__WORK TASK__. Return the lines that run from the line containing "Click the Ethiopian" through the end of the entries, both ends included. Leave out all pictures.

__GIVEN DATA__.

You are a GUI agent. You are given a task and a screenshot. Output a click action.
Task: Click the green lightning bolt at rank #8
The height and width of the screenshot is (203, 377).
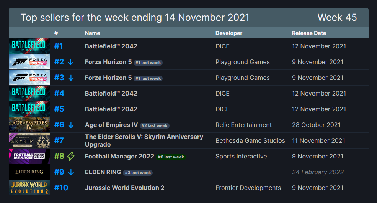click(71, 156)
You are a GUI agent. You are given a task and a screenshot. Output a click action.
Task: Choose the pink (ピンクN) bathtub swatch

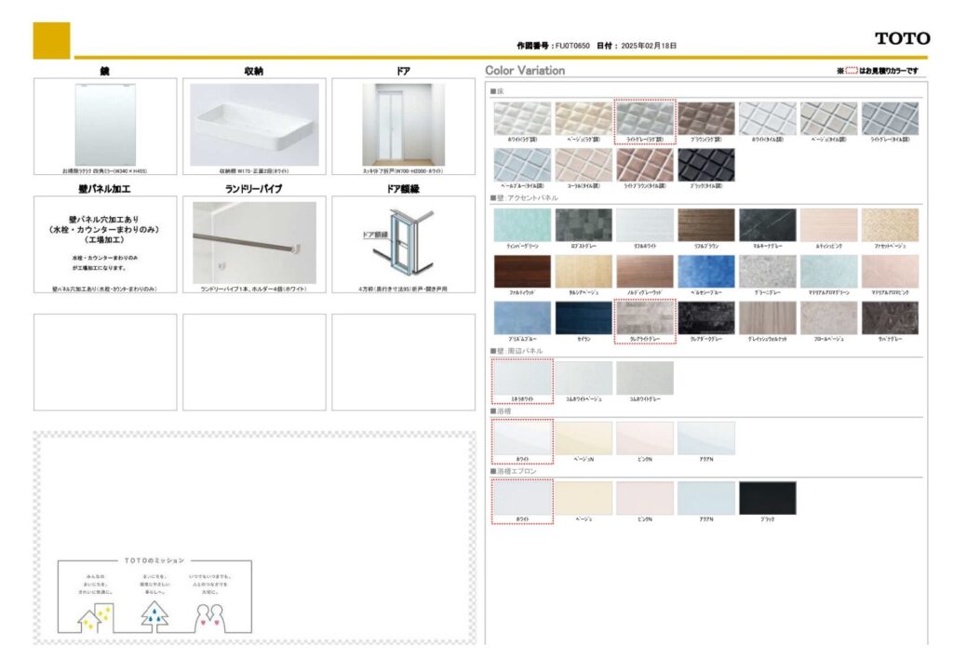coord(644,438)
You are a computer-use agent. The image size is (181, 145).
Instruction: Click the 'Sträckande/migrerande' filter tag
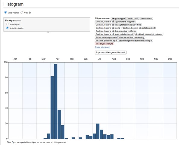coord(106,37)
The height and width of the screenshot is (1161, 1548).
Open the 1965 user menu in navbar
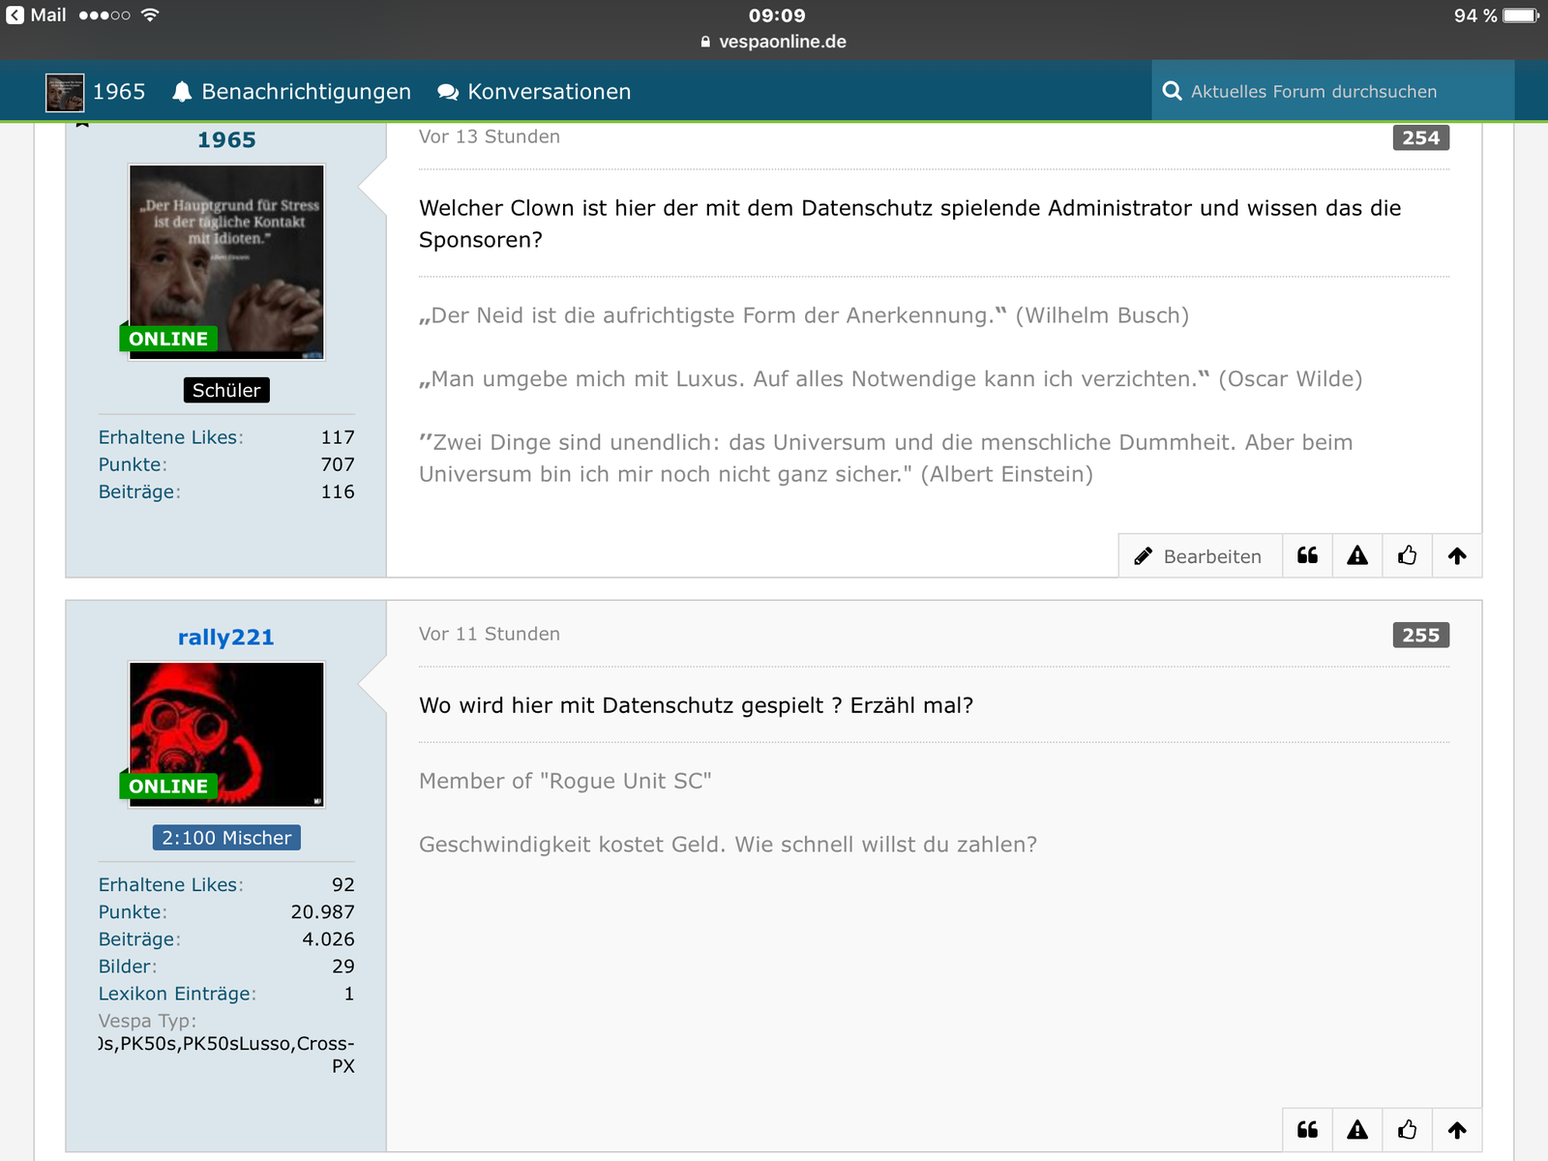click(x=96, y=92)
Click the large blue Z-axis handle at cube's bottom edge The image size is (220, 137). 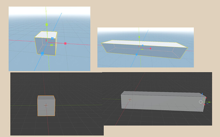pyautogui.click(x=42, y=54)
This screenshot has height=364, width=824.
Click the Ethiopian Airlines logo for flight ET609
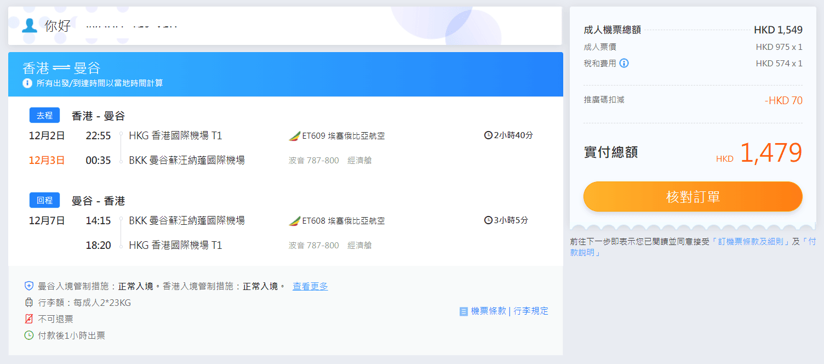click(294, 136)
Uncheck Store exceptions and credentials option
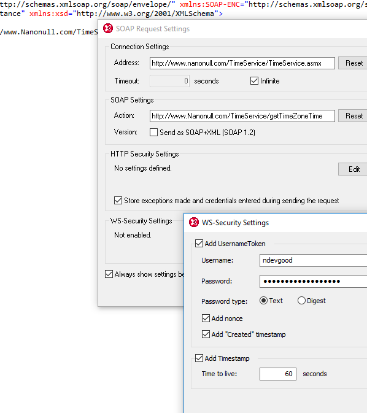The height and width of the screenshot is (413, 367). 118,201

__TASK RESPONSE__.
Click the Ethiopian Airlines logo for flight ET609
click(294, 136)
Uncheck Store exceptions and credentials option
The height and width of the screenshot is (413, 367). 118,201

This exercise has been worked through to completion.